### Prompt:
Give the part of the items that opens with the line containing "Click Submit Buy Order button" and closes with the line containing "pyautogui.click(x=16, y=399)" as a two-column CSV with the columns instruction and action. Write one row per item, with its text and its answer each in a single quoted field and line breaks turned into spaces.

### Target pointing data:

===

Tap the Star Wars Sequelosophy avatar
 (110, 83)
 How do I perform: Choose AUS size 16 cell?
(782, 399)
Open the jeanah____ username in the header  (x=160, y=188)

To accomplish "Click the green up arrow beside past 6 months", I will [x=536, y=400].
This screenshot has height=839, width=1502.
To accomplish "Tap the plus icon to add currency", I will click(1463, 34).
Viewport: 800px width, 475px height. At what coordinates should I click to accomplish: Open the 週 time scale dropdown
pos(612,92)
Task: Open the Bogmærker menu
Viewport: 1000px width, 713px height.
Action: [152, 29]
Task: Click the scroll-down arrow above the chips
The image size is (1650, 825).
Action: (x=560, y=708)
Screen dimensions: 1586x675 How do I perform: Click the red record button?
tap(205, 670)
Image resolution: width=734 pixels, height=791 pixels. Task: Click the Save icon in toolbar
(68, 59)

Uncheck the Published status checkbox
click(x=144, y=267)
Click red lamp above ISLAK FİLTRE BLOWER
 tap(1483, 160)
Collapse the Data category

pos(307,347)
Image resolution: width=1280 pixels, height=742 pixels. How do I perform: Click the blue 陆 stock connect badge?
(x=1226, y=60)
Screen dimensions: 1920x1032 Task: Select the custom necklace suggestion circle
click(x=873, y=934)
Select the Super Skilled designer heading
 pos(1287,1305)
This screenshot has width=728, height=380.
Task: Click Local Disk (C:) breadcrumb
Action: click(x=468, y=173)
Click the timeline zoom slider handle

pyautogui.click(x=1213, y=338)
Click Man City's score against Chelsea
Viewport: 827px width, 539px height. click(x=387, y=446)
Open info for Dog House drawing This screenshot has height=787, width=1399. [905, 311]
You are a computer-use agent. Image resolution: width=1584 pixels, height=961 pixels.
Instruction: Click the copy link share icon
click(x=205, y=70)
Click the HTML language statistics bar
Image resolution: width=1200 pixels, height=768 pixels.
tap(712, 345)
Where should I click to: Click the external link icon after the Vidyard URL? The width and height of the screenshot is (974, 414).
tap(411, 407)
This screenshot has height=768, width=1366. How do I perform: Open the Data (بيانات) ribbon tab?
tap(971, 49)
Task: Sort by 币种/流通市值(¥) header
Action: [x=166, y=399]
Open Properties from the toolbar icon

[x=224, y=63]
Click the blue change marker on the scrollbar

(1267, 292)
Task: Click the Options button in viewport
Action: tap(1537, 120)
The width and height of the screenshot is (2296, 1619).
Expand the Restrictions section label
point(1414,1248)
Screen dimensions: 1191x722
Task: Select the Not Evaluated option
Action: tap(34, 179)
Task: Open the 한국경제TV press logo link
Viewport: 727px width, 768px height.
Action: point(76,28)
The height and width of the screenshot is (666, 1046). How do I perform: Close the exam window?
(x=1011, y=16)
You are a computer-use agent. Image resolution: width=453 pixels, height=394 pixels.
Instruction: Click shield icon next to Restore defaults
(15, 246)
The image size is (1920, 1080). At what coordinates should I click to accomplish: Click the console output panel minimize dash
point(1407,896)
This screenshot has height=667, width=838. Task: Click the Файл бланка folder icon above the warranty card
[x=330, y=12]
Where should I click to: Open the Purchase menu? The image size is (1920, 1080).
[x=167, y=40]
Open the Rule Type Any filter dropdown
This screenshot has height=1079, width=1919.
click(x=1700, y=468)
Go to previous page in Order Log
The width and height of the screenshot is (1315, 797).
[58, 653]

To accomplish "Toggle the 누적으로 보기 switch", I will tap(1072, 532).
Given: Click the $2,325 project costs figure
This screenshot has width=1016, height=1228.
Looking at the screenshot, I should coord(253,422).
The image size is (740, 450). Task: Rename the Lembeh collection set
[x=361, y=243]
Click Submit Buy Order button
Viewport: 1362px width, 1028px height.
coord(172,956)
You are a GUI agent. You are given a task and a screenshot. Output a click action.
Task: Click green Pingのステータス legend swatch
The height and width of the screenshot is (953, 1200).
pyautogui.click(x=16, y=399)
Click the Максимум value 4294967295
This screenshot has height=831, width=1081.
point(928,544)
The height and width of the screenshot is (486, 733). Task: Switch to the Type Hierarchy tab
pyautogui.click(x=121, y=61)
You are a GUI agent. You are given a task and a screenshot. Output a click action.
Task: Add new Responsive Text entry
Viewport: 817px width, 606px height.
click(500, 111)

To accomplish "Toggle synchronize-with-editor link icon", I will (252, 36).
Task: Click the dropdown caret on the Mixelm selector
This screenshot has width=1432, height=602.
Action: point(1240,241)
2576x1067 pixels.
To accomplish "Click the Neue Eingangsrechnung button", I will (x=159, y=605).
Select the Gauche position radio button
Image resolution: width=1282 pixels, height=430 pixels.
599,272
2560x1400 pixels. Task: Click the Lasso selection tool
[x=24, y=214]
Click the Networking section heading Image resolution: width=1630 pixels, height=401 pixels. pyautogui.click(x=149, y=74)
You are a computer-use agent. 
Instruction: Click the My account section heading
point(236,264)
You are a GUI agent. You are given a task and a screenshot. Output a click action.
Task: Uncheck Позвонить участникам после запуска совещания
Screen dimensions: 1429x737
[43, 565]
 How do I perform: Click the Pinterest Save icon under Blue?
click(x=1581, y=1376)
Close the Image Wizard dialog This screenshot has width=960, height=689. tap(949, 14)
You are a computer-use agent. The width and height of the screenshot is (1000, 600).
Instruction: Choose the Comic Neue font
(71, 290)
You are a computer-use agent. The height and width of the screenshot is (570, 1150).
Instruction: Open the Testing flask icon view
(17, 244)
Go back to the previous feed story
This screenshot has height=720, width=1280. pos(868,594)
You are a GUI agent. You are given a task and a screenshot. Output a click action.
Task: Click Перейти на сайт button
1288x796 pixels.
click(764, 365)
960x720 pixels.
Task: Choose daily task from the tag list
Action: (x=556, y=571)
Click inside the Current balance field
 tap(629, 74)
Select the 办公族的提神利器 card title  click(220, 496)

===

### Exercise result:
instruction,action
"Click Submit Buy Order button Viewport: 1362px width, 1028px height.","coord(172,956)"
"You are a GUI agent. You are given a task and a screenshot. Output a click action. Task: Click green Pingのステータス legend swatch The height and width of the screenshot is (953, 1200).","pyautogui.click(x=16, y=399)"